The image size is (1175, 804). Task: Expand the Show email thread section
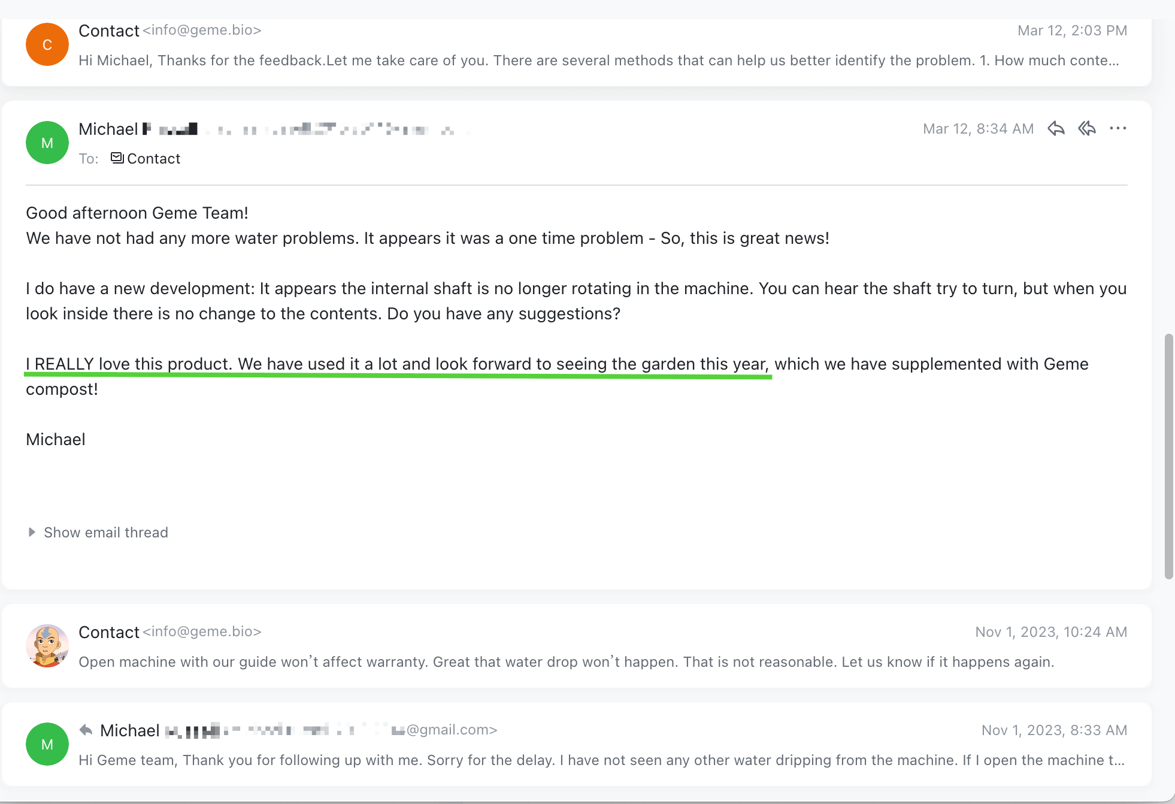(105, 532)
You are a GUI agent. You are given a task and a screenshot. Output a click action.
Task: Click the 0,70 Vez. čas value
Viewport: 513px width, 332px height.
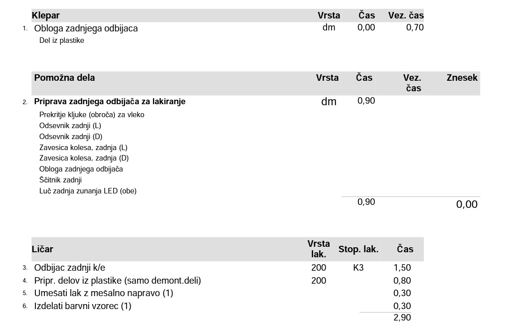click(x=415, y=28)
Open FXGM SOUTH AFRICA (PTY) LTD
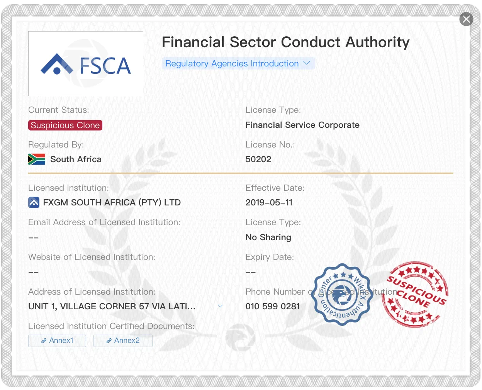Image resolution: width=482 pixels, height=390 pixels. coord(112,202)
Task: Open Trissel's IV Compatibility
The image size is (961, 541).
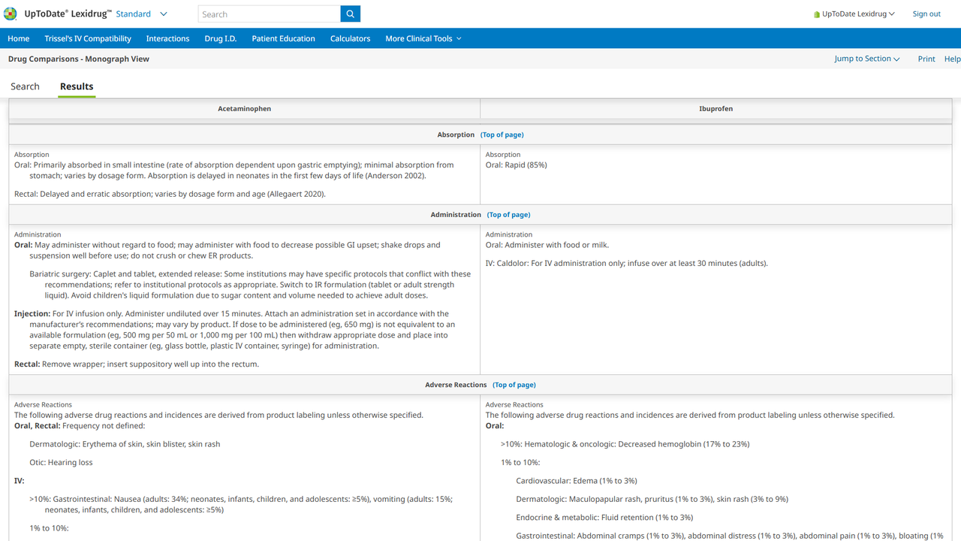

* **Task goal**
Write out each of the rows above word for word, leaving out the pictures.

* **Solution for this exercise**
The image size is (1175, 804). Task: Expand the Show email thread section
(105, 532)
You are a GUI agent. You are given a task and a screenshot. Output a click action.
Task: Click the 0,70 Vez. čas value
Viewport: 513px width, 332px height.
click(x=415, y=28)
Open FXGM SOUTH AFRICA (PTY) LTD
Image resolution: width=482 pixels, height=390 pixels. coord(112,202)
Task: Open Trissel's IV Compatibility
The image size is (961, 541).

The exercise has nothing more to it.